*Material for this task*:
+===+

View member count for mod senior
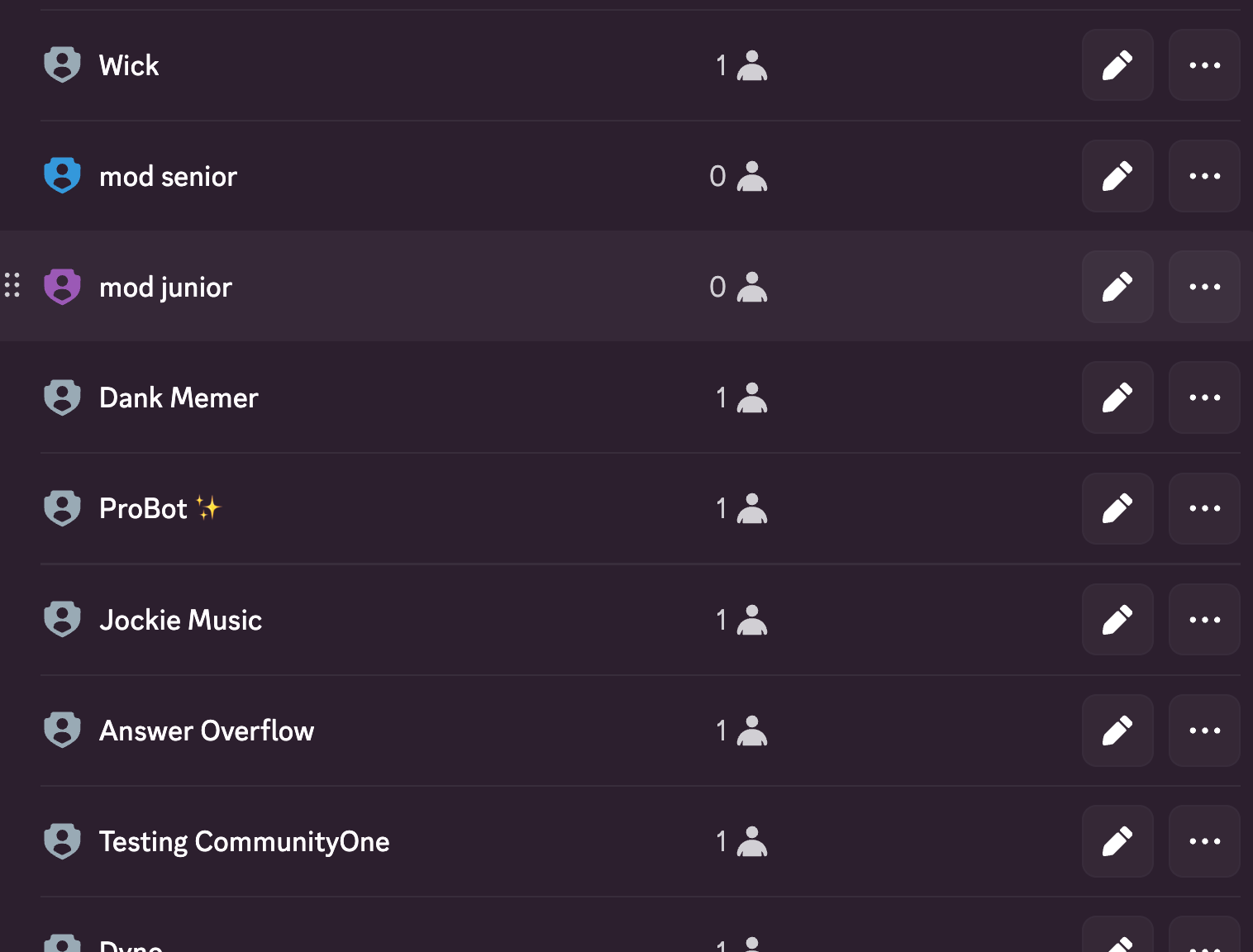This screenshot has width=1253, height=952. click(738, 176)
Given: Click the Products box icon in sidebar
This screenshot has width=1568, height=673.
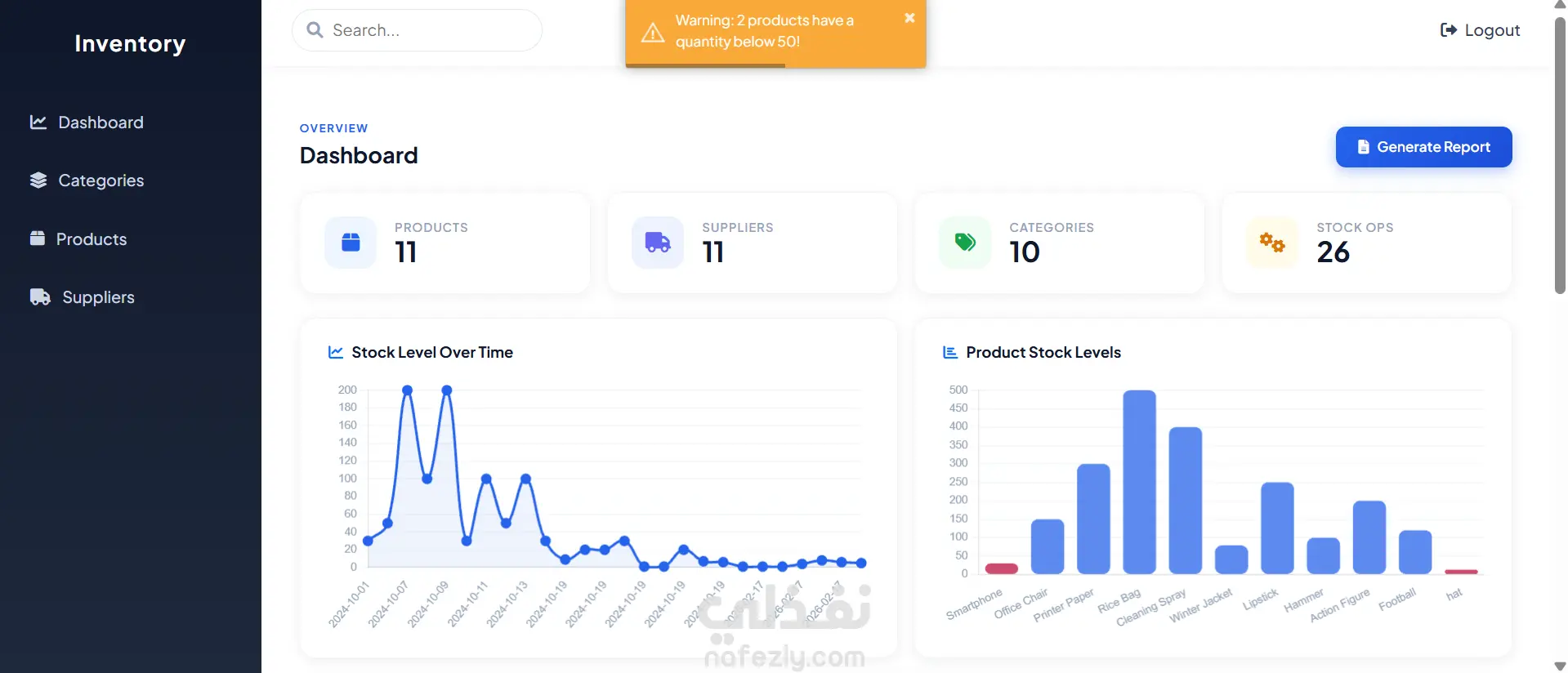Looking at the screenshot, I should [38, 238].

+===+

*What is needed*: Output a verbatim copy of the entries and skip the pictures.

*Exercise result*:
View member count for mod senior
This screenshot has width=1253, height=952. click(738, 176)
Given: Click the Products box icon in sidebar
This screenshot has width=1568, height=673.
Looking at the screenshot, I should [38, 238].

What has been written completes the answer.